Reset A A Font size: Print

Supreme Court, Appellate Division, First Department, New York.

IN RE: CHRISTINE E., A Person Alleged to be A Juvenile Delinquent, Appellant. Presentment Agency.

Decided: June 12, 2001

ROSENBERGER, J.P., WILLIAMS, TOM, WALLACH and RUBIN, JJ. Benjamin B. Berlin, for Appellant. Russell Bogart, Presentment Agency.

Order, Family Court, New York County (Sheldon Rand, J.), entered on or about October 25, 1999, which adjudicated appellant a juvenile delinquent, upon a determination that appellant had committed acts constituting two counts of unlawful possession of weapons by a person under 16, and placed her with the Office of Children and Family Services for a period of one year, unanimously reversed, on the law and the facts, without costs, and the petition dismissed.   Appeal from order, same court and Judge, entered on or about June 16, 1999, unanimously dismissed, without costs.

Appellant Christine E., 15 years old at the time, was the youngest of six persons present in a three-bedroom apartment where weapons were found by a City Marshal who went to the apartment to perform an eviction.   Appellant, who, unlike the other occupants, did not live in the apartment, was sitting on a couch in the living room when the Marshal entered the apartment, and stayed there throughout the Marshal's search.   Immediately after entering the apartment, the Marshal looked into a doorless bedroom to his left, and noticed someone sleeping on a bed.   Near the person, on the floor, was an open box of ammunition.   In addition to the person sleeping on the bed, there were other persons in the bedroom.   After seeing the box of ammunition, the Marshal saw a safe, which looked locked when he saw it, but was not.   Upon opening it, he found three guns and ammunition inside.   The Marshal then walked down a hallway approximately 25 or 30 feet long at the end of which was the living room.   To the right, there was another bedroom.   The Marshal saw a person in that bedroom, and found a gun inside a dresser drawer as well as more ammunition.   In another bedroom, the Marshal found a person sleeping and more ammunition.

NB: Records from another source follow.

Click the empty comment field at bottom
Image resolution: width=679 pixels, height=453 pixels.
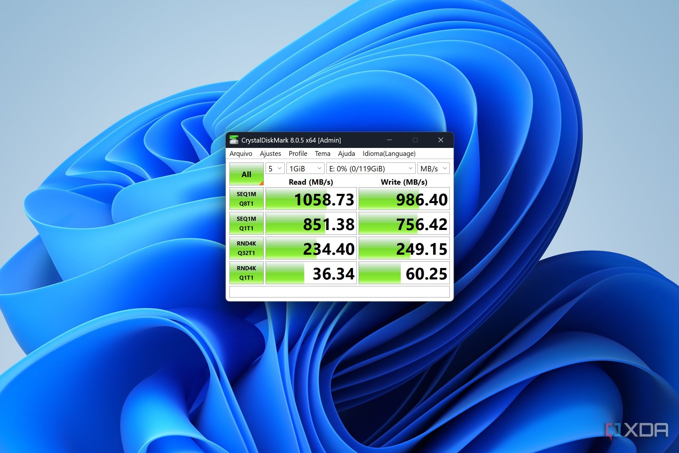pos(339,292)
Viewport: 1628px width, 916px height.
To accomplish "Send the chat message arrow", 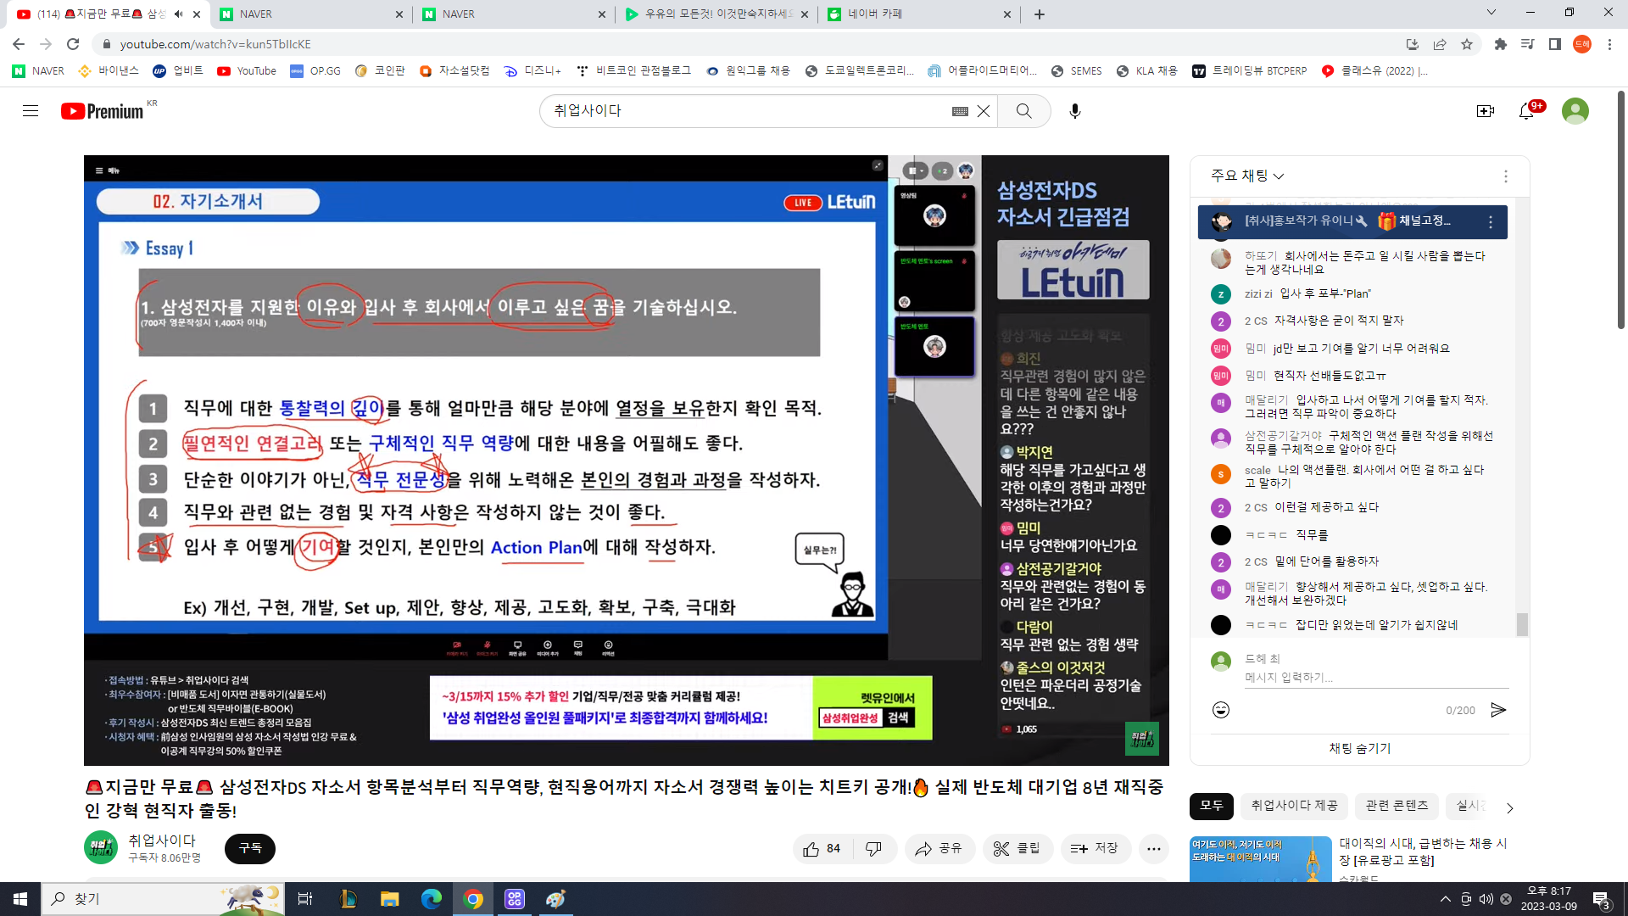I will [x=1498, y=710].

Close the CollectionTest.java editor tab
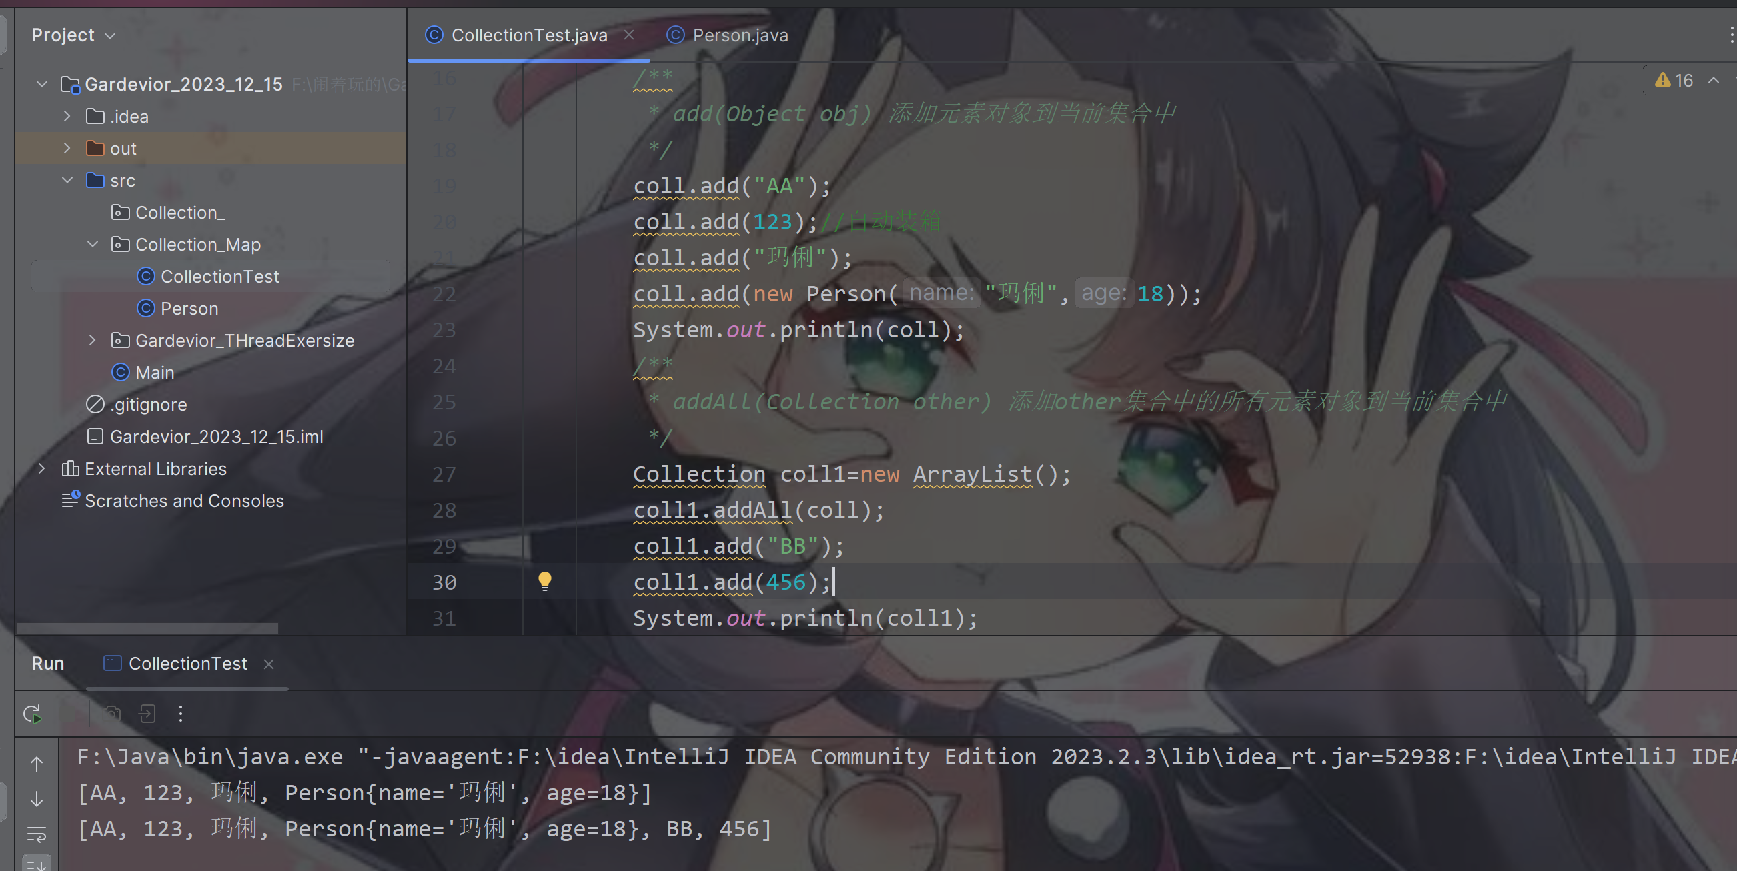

The parties stipulated that two of the guns found inside the safe as well as ammunition for them were operable;  that none of the guns classified as machine guns so that the statutory presumption of possession contained in Penal Law § 265.15(1) did not apply;  and that the other persons arrested in the apartment were all over the age of 16.

 After a fact-finding hearing, Family Court found appellant had committed the two possession counts, on the basis of constructive possession.   We reverse and dismiss the petition because the court's finding was not based on legally sufficient evidence and was against the weight of the evidence.

 Generally, a charge of constructive possession of a weapon is supported where the defendant exercised dominion or control over the weapon or the area where the weapon was found (see, People v. Manini, 79 N.Y.2d 561, 573, 584 N.Y.S.2d 282, 594 N.E.2d 563).   The presentment agency has a heavy burden of establishing constructive possession where, as in this case, weapons are found, not in plain view, in an area occupied by several people, and no one individual could be said to have dominion or control over the weapons (see People v. Roberson, 41 N.Y.2d 106, 109, 390 N.Y.S.2d 900, 359 N.E.2d 408).

Here, there is no evidence that appellant even knew of, let alone exercised dominion or control over, the guns found in the apartment (see, People v. Edwards, 206 A.D.2d 597, 614 N.Y.S.2d 469, lv. denied 84 N.Y.2d 907, 621 N.Y.S.2d 524, 645 N.E.2d 1224).   None of the ammunition was in the room where appellant was seated.   None of the guns was in the room where appellant was seated. Each was enclosed, either in a closed unlocked safe or a closed dresser drawer.   None was in plain view (compare, People v. Bundy, 90 N.Y.2d 918, 663 N.Y.S.2d 837, 686 N.E.2d 496 [weapons and other contraband defendant was found to have constructively possessed were in plain view] ).

 There is also no evidence that appellant exercised control or dominion over the apartment (see, People v. Headley, 143 A.D.2d 937, 533 N.Y.S.2d 562, affd. 74 N.Y.2d 858, 547 N.Y.S.2d 827, 547 N.E.2d 82).   The record discloses only that she was seated on a couch.   No keys to the apartment were found in her possession, and no property belonging to her was found inside the apartment (see, People v. Casanova, 117 A.D.2d 742, 498 N.Y.S.2d 471).   Appellant did not object to the search of the apartment, but remained on the couch.   Under these circumstances, appellant's mere presence in the living room of the apartment is insufficient to establish that she exercised control over the bedrooms where the guns were hidden, let alone the entire apartment.

Accordingly, the evidence, even when viewed in the light most favorable to the presentment agency (see, People v. Williams, 84 N.Y.2d 925, 620 N.Y.S.2d 811, 644 N.E.2d 1367), does not support a finding that appellant possessed the guns found in the apartment.